Le maire estime que le règlement de ce dossier permettra enfin à Montréal de «parler d'une seule voix», comme la Communauté métropolitaine de Montréal et l'agglomération ont réussi à le faire cette année pour la première fois en 10 ans.

Il n'est cependant pas question de toucher aux structures, de transformer ou d'éliminer des arrondissements, a-t-il

prévenu. «Montréal n'a pas besoin d'un débat de structures qui va encore nous diviser.»

Le mode de financement actuel est une conséquence de la naissance précipitée de la nouvelle ville, en 2001, estime le maire. «Le comité de transition, il faut le reconnaître, a manqué de temps, à cause d'échéances fixes.
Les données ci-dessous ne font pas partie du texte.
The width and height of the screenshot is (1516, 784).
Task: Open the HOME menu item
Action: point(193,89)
En 2001, nous avons hérité d'une ville en déficit démocratique, où il y avait un sous-investissement dans les infrastructures et les équipements. Ça a pris 10 ans pour rénover Montréal - et il y a encore du travail à faire.»
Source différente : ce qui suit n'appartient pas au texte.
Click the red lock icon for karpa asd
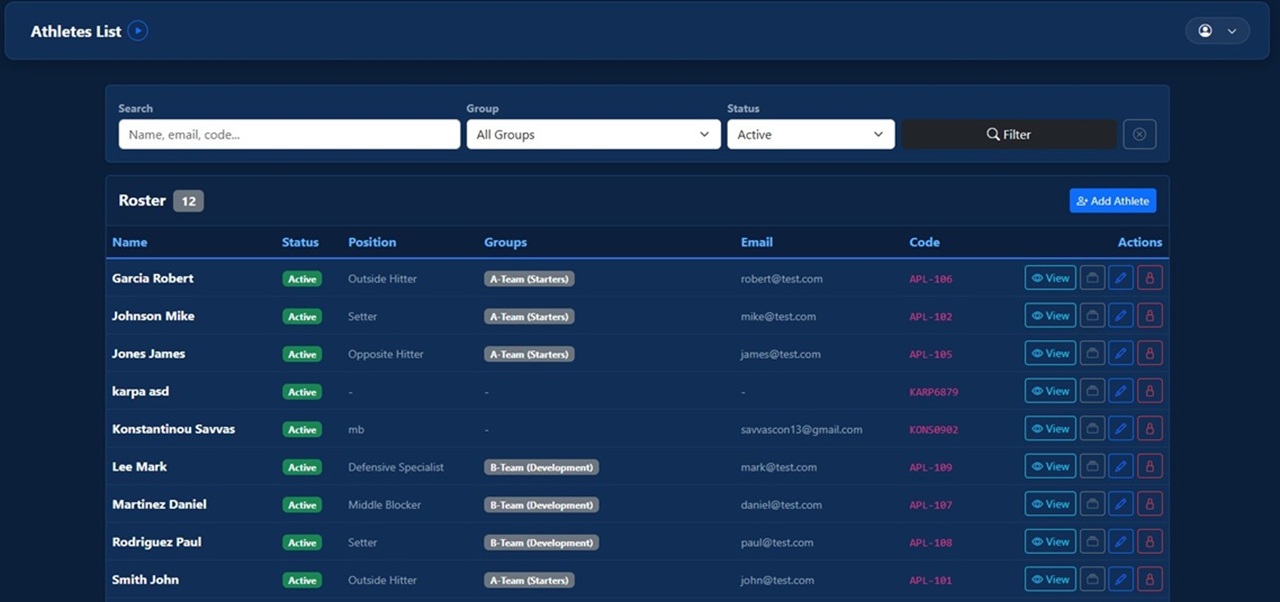This screenshot has width=1280, height=602. (1149, 390)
La demande de nouvelles sources de financement à Québec n'a rien à voir avec cet exercice, précise-t-il. «Il y a assez de ressources financières [pour régler le dossier des arrondissements], c'est une question d'allocation.»

«Une bonne nouvelle»

L'opposition a accueilli de façon plutôt favorable l'annonce de cet exercice. Le maire de l'arrondissement du Sud-Ouest et élu de Vision Montréal, Benoit Dorais, s'est dit satisfait «dans la mesure où le maire reconnaît enfin qu'il y a une iniquité».

«On le dit depuis 10 ans. Il faudra maintenant voir comment tout ça va se faire.»
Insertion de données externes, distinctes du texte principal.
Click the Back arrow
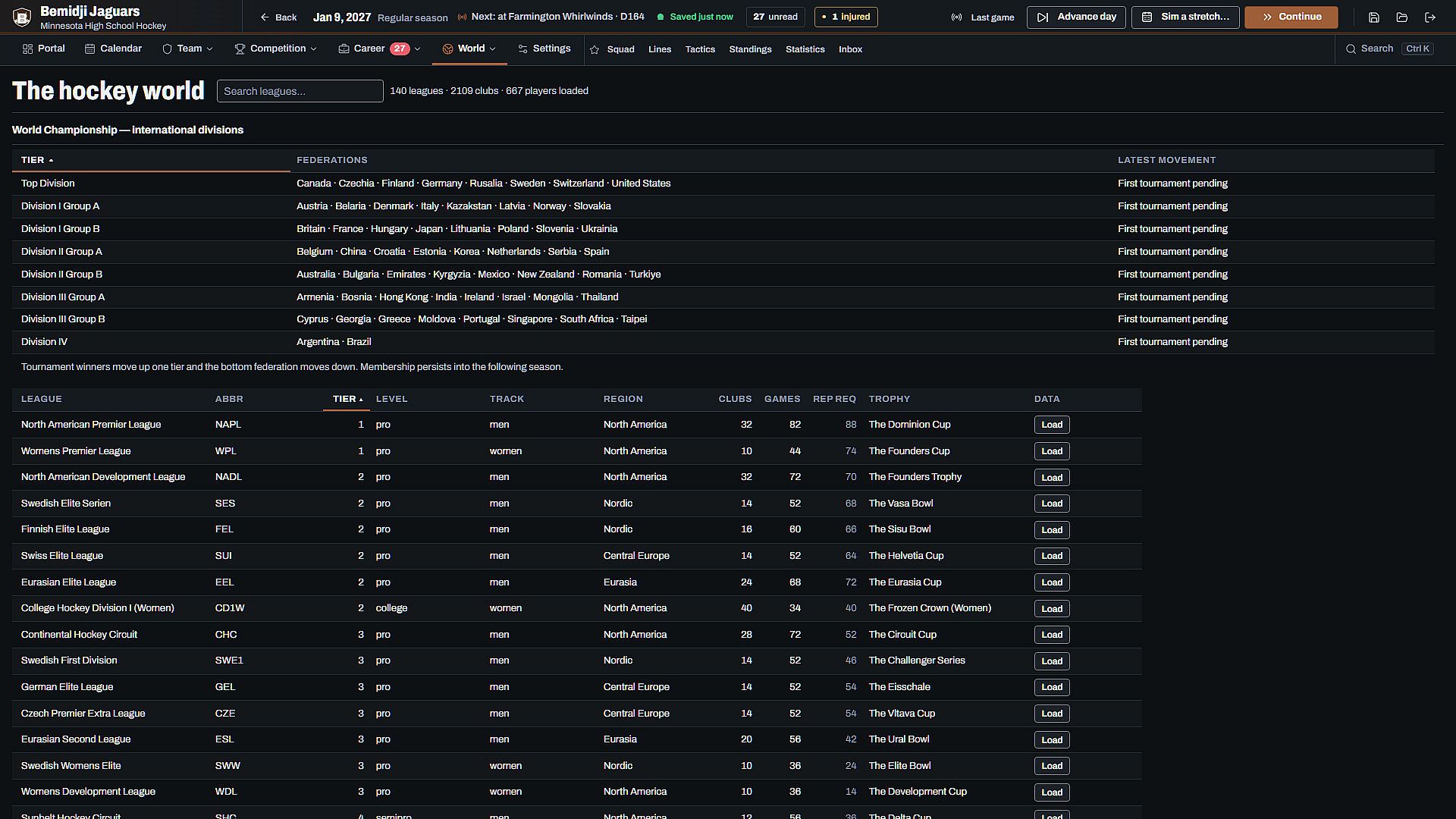 click(278, 17)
Le chef de Projet Montréal, Richard Bergeron, s'est pour sa part dit «heureux» de l'annonce. «C'est une bonne nouvelle, nous allons collaborer honnêtement à ce processus. Mais nous avons eu beaucoup de déceptions avec Gérald Tremblay depuis 10 ans.»

Il a rappelé que Michael Applebaum avait nié l'automne dernier le sous-financement des arrondissements. Le budget de Montréal, a-t-il signalé, a augmenté de 700 millions depuis les élections en 2009, passant de 4 à 4,7 milliards, «et les arrondissements n'ont pas reçu un sou de plus».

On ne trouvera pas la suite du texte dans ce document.